LAWRENCE, Kan. — The items on your favorite store’s shelves had to get there somehow. Even online merchants are subject to theories of supply and demand, and business students at the University of Kansas are studying how to manage that system of supply chains.  The theories of supply and demand, […]

LAWRENCE, Kan. — The items on your favorite store’s shelves had to get there somehow.

Even online merchants are subject to theories of supply and demand, and business students at the University of Kansas are studying how to manage that system of supply chains. 

The theories of supply and demand, and how needed items get from one place to another, are the bedrock of careers at KU. The university’s school of business offers a popular tract of study in Supply Chain Management, and it’s taken on a strong new relevance during pandemic times.

Dr.

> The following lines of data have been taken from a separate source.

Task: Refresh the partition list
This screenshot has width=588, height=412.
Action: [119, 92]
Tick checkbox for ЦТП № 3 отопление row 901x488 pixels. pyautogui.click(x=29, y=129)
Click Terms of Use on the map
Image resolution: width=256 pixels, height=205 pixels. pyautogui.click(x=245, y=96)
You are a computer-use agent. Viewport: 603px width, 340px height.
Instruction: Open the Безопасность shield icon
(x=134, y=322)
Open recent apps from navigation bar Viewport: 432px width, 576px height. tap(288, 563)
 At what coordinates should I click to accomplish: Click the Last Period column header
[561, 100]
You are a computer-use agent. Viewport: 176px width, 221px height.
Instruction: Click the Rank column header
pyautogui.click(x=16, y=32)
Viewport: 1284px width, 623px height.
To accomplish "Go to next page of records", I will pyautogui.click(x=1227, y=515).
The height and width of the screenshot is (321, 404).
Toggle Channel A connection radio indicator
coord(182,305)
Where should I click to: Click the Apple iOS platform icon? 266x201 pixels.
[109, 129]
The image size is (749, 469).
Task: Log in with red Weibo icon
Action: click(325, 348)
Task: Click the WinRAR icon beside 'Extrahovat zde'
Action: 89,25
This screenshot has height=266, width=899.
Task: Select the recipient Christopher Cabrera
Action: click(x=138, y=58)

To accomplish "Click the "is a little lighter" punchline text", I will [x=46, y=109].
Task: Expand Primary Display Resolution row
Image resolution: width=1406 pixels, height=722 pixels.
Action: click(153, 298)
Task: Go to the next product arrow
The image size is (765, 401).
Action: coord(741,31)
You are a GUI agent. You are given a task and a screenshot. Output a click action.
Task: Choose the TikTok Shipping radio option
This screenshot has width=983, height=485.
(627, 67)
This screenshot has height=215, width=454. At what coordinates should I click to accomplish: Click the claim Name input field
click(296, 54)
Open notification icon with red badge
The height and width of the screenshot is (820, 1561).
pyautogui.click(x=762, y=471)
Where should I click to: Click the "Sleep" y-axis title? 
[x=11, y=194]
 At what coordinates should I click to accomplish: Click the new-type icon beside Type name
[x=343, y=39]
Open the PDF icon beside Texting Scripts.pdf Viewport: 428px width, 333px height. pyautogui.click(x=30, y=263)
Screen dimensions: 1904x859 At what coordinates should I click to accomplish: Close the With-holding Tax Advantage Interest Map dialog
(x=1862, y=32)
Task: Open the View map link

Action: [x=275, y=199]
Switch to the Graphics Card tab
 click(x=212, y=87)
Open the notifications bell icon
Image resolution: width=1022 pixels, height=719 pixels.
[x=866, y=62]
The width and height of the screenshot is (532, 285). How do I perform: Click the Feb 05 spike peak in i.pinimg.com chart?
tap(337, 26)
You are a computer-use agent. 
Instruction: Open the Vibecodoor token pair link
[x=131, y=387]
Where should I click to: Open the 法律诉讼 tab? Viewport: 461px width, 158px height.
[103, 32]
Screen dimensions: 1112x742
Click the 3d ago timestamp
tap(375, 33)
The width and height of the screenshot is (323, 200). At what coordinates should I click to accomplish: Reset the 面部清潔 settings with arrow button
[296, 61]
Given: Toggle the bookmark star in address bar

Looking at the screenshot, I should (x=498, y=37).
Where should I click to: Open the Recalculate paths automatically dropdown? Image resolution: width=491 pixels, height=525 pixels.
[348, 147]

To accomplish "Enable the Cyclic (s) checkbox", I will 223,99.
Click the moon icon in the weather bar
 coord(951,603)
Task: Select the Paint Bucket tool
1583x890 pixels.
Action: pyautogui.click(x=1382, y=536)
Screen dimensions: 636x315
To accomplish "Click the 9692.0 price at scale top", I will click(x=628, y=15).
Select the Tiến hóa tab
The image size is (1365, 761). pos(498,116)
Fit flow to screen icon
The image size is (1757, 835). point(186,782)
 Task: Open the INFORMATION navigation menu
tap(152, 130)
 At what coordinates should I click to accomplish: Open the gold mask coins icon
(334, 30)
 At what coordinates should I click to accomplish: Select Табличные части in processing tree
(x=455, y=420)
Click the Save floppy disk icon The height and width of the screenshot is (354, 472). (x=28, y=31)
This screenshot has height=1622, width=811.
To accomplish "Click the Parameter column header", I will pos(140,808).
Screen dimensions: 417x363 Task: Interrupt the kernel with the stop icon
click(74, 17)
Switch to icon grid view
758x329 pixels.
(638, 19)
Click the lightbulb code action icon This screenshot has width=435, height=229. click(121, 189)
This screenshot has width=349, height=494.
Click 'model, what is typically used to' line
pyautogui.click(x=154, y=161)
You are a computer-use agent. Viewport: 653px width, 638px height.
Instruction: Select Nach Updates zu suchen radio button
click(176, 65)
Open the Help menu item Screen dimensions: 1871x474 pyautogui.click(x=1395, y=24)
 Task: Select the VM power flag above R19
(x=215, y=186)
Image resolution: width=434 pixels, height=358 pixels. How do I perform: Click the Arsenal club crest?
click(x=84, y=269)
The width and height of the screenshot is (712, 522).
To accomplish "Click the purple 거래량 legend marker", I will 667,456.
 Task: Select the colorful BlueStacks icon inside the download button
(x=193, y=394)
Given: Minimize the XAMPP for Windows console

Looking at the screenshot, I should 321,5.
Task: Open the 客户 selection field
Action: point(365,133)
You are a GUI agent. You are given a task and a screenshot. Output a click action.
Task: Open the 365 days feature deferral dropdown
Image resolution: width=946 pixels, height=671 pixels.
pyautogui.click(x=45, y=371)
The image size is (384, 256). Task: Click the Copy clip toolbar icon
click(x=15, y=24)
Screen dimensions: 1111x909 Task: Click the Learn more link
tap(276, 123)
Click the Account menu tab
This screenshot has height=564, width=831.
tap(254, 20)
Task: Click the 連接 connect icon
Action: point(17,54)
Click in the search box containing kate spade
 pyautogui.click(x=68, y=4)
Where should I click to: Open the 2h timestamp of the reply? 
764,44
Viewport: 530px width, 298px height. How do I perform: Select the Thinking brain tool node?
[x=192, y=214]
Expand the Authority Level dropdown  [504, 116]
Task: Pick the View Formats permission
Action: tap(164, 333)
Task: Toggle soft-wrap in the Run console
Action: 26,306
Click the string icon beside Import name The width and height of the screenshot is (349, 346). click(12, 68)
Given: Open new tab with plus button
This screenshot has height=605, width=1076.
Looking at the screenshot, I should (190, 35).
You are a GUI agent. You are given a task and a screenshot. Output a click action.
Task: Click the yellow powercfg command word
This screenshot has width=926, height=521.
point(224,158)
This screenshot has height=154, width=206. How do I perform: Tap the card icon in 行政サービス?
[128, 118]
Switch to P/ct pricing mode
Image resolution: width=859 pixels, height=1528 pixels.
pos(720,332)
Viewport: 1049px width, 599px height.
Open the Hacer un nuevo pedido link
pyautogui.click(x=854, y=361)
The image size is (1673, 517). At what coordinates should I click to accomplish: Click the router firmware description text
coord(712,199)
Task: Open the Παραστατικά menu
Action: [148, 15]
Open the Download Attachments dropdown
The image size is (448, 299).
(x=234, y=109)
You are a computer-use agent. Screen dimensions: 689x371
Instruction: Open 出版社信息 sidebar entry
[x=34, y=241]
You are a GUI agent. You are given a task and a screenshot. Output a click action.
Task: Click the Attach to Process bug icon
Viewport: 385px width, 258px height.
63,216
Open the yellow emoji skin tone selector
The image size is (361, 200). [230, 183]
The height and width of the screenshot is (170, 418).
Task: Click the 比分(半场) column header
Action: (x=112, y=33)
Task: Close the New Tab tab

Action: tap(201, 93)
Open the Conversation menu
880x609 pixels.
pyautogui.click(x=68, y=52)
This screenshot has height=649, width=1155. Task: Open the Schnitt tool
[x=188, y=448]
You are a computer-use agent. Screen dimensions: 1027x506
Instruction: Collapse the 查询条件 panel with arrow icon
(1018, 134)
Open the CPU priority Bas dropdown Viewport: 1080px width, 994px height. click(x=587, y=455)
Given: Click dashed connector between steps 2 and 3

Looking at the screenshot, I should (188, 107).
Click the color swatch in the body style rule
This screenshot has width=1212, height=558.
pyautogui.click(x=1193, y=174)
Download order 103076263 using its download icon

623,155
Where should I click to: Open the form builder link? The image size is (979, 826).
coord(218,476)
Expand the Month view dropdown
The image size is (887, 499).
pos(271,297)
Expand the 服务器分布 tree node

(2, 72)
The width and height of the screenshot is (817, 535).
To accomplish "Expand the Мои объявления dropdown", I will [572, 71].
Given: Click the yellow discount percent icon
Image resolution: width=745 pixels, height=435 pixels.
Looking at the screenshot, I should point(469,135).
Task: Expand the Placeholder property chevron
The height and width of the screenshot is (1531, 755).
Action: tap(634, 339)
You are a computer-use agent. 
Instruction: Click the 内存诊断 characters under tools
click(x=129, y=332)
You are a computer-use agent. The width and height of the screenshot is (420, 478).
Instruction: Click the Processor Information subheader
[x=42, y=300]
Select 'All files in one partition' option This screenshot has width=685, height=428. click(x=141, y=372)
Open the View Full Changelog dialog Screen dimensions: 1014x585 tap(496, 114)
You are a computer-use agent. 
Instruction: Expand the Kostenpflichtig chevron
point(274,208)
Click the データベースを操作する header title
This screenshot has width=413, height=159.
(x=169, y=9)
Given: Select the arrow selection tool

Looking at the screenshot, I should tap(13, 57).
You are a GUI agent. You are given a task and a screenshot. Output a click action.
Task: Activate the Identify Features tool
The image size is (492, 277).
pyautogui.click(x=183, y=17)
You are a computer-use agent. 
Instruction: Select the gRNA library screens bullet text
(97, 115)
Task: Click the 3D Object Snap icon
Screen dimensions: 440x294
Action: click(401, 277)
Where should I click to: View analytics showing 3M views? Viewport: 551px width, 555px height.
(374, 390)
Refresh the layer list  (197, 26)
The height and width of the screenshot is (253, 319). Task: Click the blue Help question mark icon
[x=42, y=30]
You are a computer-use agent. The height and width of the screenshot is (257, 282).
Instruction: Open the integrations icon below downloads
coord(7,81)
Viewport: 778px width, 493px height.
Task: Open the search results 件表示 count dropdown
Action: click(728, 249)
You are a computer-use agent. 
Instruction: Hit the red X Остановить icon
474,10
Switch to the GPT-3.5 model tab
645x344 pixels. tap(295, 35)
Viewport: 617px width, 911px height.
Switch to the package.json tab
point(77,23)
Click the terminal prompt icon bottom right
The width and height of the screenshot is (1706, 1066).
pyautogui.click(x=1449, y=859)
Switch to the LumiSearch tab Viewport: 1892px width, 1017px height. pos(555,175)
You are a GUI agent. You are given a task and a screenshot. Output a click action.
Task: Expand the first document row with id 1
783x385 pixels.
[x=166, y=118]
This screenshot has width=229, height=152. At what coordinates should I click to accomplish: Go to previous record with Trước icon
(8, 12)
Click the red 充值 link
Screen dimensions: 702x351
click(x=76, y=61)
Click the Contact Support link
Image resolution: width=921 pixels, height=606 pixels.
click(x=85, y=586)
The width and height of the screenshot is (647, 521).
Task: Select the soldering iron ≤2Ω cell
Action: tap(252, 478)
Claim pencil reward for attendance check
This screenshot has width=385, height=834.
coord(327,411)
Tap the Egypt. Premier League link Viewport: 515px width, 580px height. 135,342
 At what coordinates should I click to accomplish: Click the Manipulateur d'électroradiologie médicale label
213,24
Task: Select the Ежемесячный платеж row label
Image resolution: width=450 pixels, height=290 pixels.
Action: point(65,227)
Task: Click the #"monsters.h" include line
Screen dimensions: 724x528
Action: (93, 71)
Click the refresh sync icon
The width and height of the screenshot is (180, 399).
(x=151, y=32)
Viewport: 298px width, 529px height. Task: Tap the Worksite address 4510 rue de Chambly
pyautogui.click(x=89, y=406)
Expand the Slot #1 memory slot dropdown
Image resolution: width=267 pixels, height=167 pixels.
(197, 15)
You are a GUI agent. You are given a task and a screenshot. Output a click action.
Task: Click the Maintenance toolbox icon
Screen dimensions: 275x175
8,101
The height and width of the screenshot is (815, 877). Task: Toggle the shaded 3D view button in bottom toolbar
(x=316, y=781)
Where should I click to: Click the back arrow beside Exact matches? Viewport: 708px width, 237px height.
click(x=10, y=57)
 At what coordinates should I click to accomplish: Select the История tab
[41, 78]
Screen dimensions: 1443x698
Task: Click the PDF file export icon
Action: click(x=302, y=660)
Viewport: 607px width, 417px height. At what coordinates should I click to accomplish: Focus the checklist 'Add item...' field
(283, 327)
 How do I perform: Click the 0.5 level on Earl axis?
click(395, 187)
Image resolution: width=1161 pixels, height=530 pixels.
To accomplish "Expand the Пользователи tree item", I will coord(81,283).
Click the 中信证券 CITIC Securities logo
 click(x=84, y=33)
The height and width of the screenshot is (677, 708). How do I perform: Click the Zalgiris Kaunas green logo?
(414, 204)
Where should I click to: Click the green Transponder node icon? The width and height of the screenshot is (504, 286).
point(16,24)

Joe Walden said the need for this career hits home for consumers who go to their grocery stores, seeking items like meat, toilet paper and fresh produce, and sometimes, it’s all gone.

“People are starting to realize, primarily through the COVID problem, that supply chains are critical,” Walden said.

When the COVID-19 pandemic first struck in March, consumers panicked and hoarded paper goods and other staples. They’re doing it again, with coronavirus case totals growing, and manufacturers are often struggling to keep up with the demand.

“It’s been a great year to study supply chain management because there’s been an example almost every week of what we’re talking about,” Walden said.

Walden’s students plan to enter the business world and address problems tied to warehousing, distribution and inventory. The spread of this super-virus often makes those subsections of business critical.

“People are going out and buying so many items of the same thing, whereas they would usually only buy one of — or once a month. The demand has changed,” said Amy Conkle, a KU student from Illinois.

“One disruption in their supply chain will make their whole — every other aspect of their business — become fragile,” said Phuong Truong, a KU student from Vietnam. “If you can’t get the product to the customer, you’ll have dissatisfaction.”

These KU students also said the urgency for distribution of COVID vaccines falls into this academic program as well.

Walden said current students will play a key role in fighting future pandemics. A large number of graduates are said to be working in leadership roles for large corporations already.